The damage control succeeded in quelling the immediate ruckus. But as fast as the Kremlin spin controllers kill one rumor, another crops up. Lately, the persistence of these stories has provoked speculation, even among supporters, that perhaps there is a flicker of truth behind all the supposed disinformation.
Certainly Yeltsin has had health problems in the past. When Gorbachev had him ousted as Moscow party boss in 1987, he suffered something resembling a nervous breakdown. In 1990, when his aircraft made a bone-rattling landing in Spain, he sustained a serious back injury, for which he still takes medication. A host of other ailments, ranging from bad colds to kidney disease, are regularly said to plague him. But the most widely whispered diagnosis is cirrhosis of the liver, a condition stemming from chronic abuse of alcohol.
Yeltsin has been haunted by stories of excessive alcohol consumption ever since his 1989 visit to the U.S., when he popped up at Johns Hopkins University smelling of bourbon and behaving erratically. Another unsettling incident came in March 1993 when Yeltsin made an unexpected appearance before the rebellious congress late one Saturday afternoon. His hair was plastered to his forehead, his eyes looked glazed, and his speech was filled with long pauses and slurred words. Those watching assumed that Yeltsin was drunk.

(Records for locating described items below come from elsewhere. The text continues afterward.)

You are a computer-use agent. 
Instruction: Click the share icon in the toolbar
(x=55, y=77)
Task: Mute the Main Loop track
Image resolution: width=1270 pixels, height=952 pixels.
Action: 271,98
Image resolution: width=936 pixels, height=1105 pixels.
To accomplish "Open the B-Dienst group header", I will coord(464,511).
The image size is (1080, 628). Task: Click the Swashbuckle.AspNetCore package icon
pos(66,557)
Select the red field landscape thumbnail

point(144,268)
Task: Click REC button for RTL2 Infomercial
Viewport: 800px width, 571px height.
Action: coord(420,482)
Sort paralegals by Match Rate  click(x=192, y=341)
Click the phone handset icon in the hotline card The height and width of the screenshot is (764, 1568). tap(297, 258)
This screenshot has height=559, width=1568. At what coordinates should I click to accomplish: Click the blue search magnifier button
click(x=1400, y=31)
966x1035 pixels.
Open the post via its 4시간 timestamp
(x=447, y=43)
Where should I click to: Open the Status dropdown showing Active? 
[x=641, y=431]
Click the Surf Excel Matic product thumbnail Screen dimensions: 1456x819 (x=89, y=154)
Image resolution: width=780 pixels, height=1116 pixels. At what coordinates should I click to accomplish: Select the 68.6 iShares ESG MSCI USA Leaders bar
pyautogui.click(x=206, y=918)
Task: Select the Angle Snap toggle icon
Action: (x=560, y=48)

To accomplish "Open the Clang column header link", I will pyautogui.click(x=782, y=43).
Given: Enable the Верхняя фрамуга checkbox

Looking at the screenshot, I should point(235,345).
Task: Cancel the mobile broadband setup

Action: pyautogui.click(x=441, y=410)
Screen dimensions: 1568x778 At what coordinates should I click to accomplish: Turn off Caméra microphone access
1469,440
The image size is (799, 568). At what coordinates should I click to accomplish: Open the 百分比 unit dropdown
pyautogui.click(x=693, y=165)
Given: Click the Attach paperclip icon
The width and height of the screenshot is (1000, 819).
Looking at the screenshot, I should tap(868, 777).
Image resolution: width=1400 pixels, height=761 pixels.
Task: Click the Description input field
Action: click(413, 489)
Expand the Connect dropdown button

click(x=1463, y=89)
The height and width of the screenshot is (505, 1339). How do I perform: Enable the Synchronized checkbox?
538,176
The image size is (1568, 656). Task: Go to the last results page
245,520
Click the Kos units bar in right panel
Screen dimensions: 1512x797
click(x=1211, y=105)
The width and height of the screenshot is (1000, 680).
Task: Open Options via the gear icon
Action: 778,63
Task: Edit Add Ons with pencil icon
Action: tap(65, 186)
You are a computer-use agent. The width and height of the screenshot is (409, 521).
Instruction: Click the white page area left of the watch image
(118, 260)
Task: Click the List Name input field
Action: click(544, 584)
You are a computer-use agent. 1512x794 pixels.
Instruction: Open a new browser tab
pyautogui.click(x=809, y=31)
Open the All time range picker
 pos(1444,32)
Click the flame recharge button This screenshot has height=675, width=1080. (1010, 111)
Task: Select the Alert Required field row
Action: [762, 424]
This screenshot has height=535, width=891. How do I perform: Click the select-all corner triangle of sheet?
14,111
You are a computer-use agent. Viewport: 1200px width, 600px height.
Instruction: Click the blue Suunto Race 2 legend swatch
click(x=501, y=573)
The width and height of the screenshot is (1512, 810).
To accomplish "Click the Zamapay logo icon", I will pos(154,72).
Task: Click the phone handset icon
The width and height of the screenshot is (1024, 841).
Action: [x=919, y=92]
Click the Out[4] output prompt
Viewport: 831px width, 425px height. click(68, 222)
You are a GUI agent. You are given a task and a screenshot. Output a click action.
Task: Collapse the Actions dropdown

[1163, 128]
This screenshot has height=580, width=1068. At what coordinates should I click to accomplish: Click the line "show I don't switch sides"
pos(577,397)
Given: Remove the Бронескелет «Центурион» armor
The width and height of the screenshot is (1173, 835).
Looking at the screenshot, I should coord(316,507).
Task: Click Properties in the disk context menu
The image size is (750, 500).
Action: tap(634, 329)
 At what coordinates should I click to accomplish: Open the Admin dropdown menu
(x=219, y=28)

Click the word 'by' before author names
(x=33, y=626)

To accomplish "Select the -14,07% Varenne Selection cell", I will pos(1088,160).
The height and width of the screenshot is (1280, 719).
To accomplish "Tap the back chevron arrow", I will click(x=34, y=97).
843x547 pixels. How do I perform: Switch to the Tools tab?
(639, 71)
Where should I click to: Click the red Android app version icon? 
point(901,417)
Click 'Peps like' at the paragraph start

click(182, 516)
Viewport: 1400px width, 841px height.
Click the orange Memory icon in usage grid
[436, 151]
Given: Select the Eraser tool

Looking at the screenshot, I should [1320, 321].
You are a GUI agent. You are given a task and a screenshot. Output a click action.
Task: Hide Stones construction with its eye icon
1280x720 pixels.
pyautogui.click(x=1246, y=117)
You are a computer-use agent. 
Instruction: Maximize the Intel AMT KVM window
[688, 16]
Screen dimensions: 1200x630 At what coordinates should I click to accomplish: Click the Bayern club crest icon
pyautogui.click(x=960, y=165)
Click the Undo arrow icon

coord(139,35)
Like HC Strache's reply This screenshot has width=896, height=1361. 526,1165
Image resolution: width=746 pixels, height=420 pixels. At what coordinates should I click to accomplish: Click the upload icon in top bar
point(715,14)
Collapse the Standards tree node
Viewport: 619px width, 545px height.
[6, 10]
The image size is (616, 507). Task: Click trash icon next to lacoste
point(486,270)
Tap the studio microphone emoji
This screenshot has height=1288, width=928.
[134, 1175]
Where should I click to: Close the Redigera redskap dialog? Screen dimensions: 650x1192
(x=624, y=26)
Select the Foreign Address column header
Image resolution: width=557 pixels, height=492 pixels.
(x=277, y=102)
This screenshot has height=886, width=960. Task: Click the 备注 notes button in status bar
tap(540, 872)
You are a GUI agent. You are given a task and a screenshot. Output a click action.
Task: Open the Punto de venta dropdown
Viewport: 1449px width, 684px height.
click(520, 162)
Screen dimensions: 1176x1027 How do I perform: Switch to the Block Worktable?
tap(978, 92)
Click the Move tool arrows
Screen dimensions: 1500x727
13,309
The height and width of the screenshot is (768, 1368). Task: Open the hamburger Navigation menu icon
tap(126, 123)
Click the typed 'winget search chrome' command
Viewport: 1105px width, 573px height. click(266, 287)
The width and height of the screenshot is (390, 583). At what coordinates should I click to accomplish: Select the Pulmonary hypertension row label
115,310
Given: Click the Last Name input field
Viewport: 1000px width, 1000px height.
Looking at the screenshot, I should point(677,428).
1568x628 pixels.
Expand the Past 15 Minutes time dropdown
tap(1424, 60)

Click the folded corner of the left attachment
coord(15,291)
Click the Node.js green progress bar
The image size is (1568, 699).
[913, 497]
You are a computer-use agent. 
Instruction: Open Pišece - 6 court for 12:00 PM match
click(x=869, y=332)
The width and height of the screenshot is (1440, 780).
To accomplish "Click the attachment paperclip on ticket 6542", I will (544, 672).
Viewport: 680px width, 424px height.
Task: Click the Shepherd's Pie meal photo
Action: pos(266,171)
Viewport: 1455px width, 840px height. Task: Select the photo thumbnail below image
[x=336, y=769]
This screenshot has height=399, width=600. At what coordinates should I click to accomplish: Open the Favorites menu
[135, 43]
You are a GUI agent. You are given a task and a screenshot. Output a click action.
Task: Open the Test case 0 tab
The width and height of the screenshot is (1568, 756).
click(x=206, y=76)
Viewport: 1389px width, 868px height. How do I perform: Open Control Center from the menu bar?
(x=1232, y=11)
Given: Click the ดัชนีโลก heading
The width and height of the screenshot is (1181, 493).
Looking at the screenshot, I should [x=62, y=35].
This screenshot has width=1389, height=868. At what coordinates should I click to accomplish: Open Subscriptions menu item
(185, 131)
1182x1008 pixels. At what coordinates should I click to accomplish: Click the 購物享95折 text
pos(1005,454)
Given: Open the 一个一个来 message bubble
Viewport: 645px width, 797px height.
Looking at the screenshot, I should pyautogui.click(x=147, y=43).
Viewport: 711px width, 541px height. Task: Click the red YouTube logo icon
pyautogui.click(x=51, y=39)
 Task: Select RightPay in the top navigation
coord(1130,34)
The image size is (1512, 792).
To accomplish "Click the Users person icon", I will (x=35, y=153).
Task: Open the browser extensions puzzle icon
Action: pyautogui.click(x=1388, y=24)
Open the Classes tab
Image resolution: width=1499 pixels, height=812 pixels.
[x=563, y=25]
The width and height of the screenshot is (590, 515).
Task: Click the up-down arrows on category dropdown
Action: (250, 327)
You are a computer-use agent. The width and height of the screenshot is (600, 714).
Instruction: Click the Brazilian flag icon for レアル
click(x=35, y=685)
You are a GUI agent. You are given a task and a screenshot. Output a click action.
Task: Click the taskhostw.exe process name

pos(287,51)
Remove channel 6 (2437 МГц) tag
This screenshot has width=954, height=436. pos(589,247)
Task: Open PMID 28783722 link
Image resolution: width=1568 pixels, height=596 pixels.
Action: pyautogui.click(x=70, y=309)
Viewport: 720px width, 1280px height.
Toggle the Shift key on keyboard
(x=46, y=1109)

All of which raises the question, Is Yeltsin an alcoholic? Officially, the subject is taboo, and no one close to the President talks about it. But some Yeltsin watchers claim to see a pattern in the President's political gaffes -- like the recent emotional outburst when he refused to see visiting former U.S. President Richard Nixon -- that might dovetail with weekend drinking bouts. Russian journalists claim they have been prevented from covering the President's return to Moscow from trips because he is too inebriated to meet the press after a long flight of tippling. The widespread impression Yeltsin has made on a nation renowned for its fondness for vodka was perhaps summed up best by his chief rival, Alexander Rutskoi. Last September, during a speech denouncing Yeltsin before the national assembly, Rutskoi flicked his index finger into the side of his neck several times. It is a gesture recognized even by schoolchildren to indicate an excessive fondness for the bottle.
Whether that image is fair or not, there is clearly a physical change in a politician who cemented his power in 1991 by boldly scrambling atop a tank outside the besieged White House. These days Yeltsin appears increasingly lugubrious; the spring is missing from his step when he shuffles down the long red carpet at the Kremlin, and there are embarrassing pauses when he answers off-the-cuff questions. These subtle signs only heighten the sense, already gaining credence in Moscow from Yeltsin's political struggles, that the President is slipping.
Yet it may be premature to start writing the Russian leader's political obituary, given his remarkable aptitude for recovering from both political and physical reversals. Anyone who doubts those abilities need only ask an opponent who knows what it is like to do battle with Boris Yeltsin and lose: Mikhail Gorbachev.